FaceNet_EmbeddedSystem
System and Library developed for the inference of an artificial neural network, especially for FaceNet. Made in C and C++ code, it has been tested on an ESP32 microcontroller and raspberry PI.
Requirements
opencv
4.0 or later
DeepLearning Functions:
- matrix_NHWC_alloc : Allocate memory for NHWC data type
- cmo_lib_free : Free up memory
- cmo_NHWC_l2_normalize : L2 normalization
- cmo_NHWC_MaxPooling : Maxpooling
- cmo_NHWC_AveragePooling: Average Pooling
- cmo_NHWC_conv : Convolution between two volumes
- cmo_NHWC_dense : fully conected
- cmo_NHWC_batch_normalize: batch normalization
- cmo_NHWC_concat: Concatenation
- cmo_NHWC_padding: Applies zero margins to volume
- cmo_NHWC_ActivationRelu: Relu activation function
Instructions
- Clone the repository.
- In the src folder, download the weights, the link of the FaceNet weights is in the same folder in the file readme2.md
- Compile all the files in this folder with some compiler, it was tested with the cross gcc compiler.
- The program has two options:
- a.

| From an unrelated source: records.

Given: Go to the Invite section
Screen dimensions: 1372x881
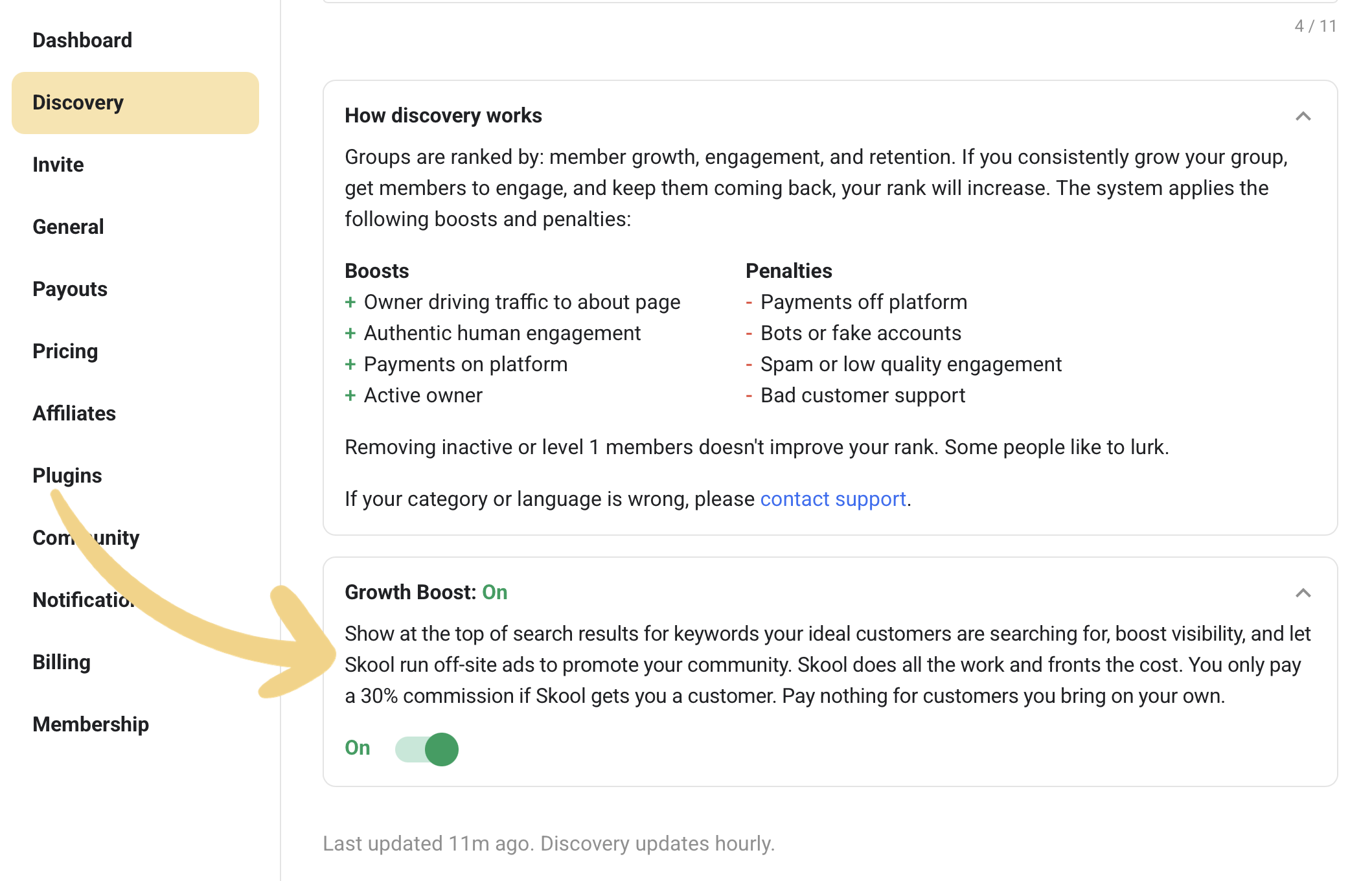Looking at the screenshot, I should (x=58, y=165).
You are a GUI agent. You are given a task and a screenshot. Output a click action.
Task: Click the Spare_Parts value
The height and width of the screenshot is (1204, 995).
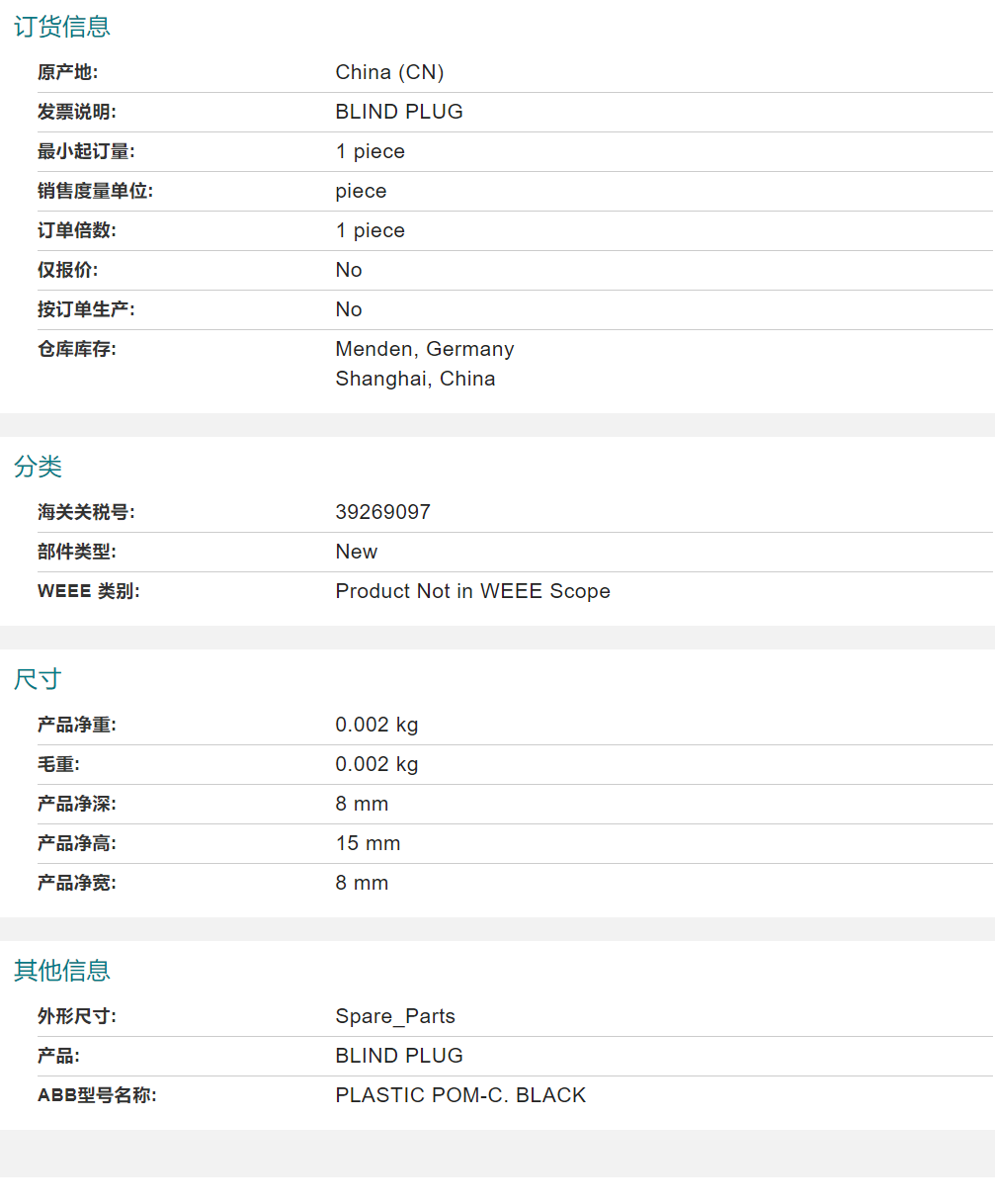(x=395, y=1016)
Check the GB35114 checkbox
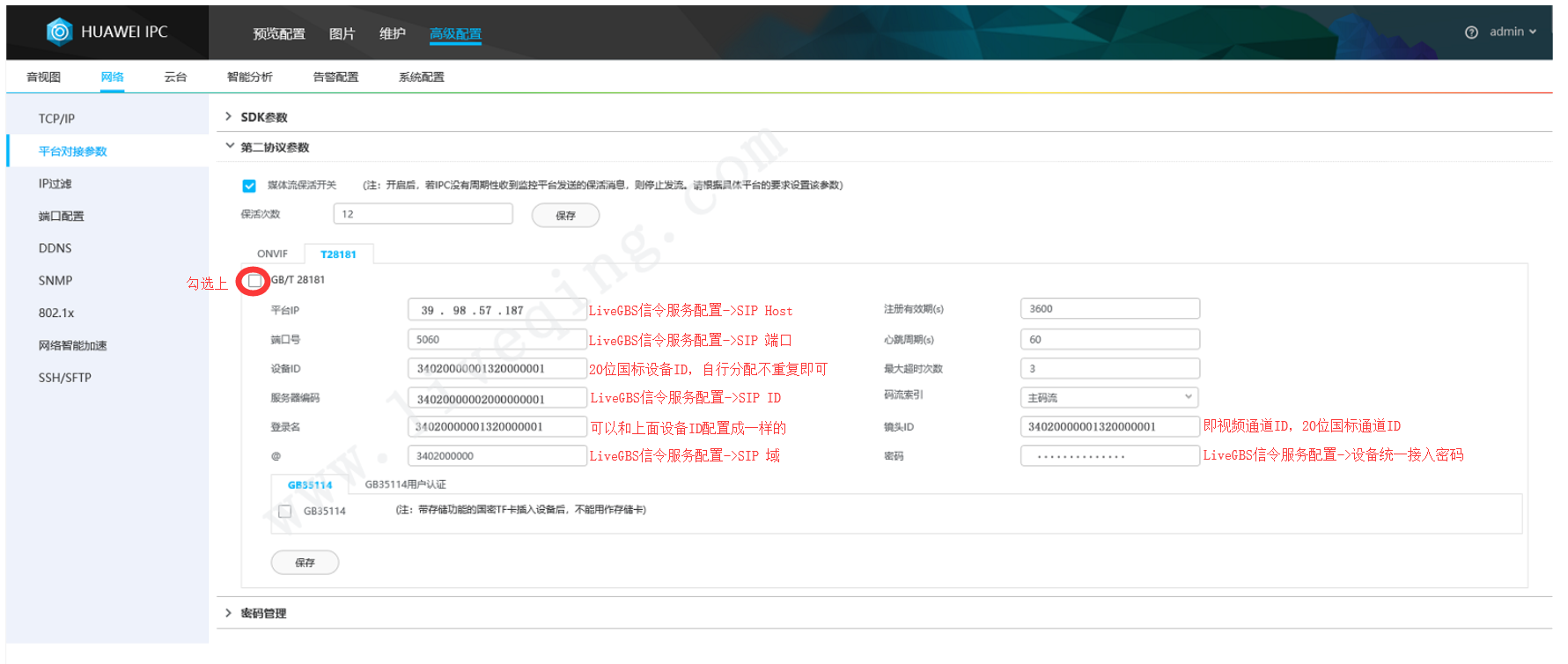The image size is (1568, 664). pyautogui.click(x=284, y=512)
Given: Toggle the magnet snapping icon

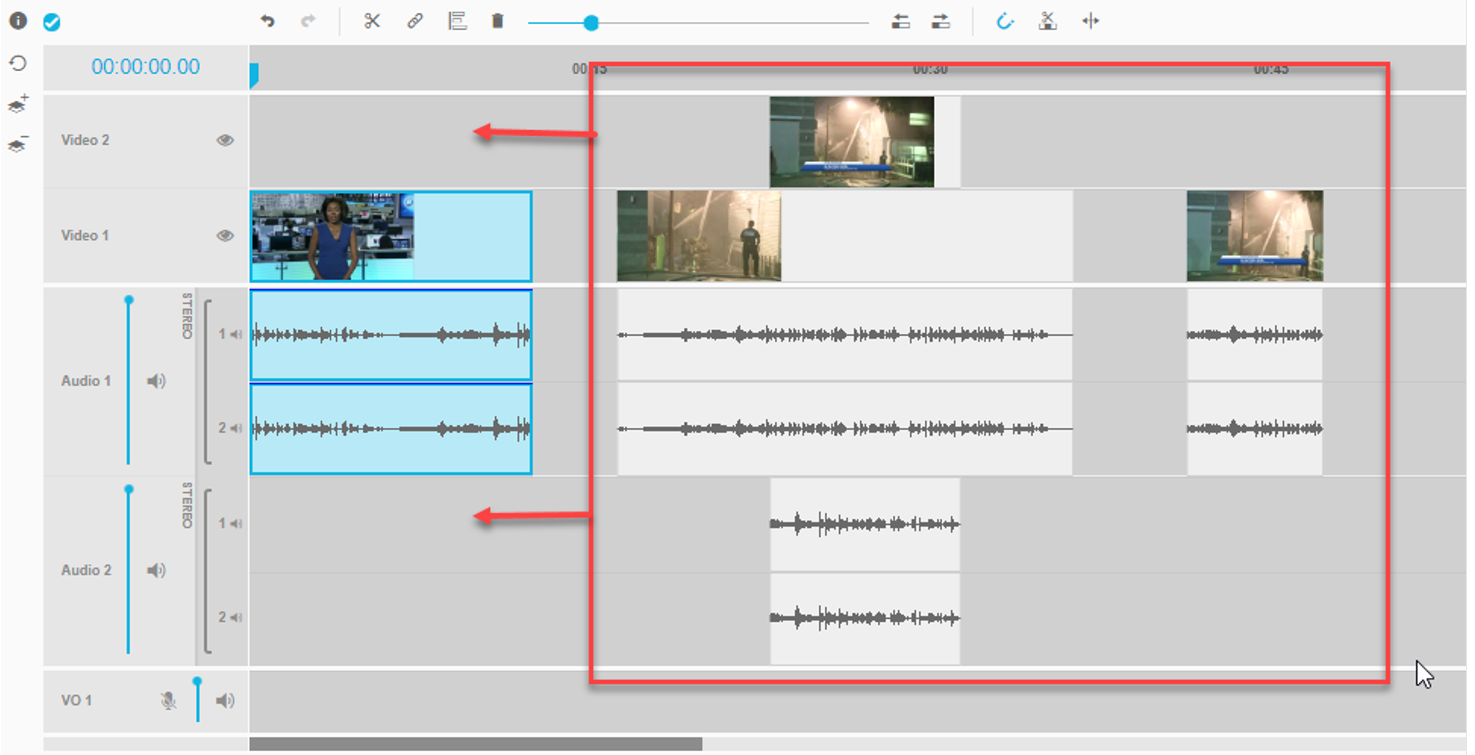Looking at the screenshot, I should click(1005, 21).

Option == 1: Add a new person, it asks for the name and then takes a photo where you can decide whether or not to save the name for that image, if you choose not, the process will be repeated again.
- b. option == 2: Identify the face of the person by comparing each encode that is stored in the database. git clone https://github.com/Itseez/opencv_contrib.git
Notice
- Change the detector path on line 112 on the faceNet.cpp file: if(!detector.load("/opt/opencv/data/haarcascades/haarcascade_frontalface_alt.xml")) to their correspondence opencv path.
- In the python_formateo folder, there is a file called formateo.py, this python script converting the weights .h5 (Obtained from TensorFlow) to a file .h (Header C)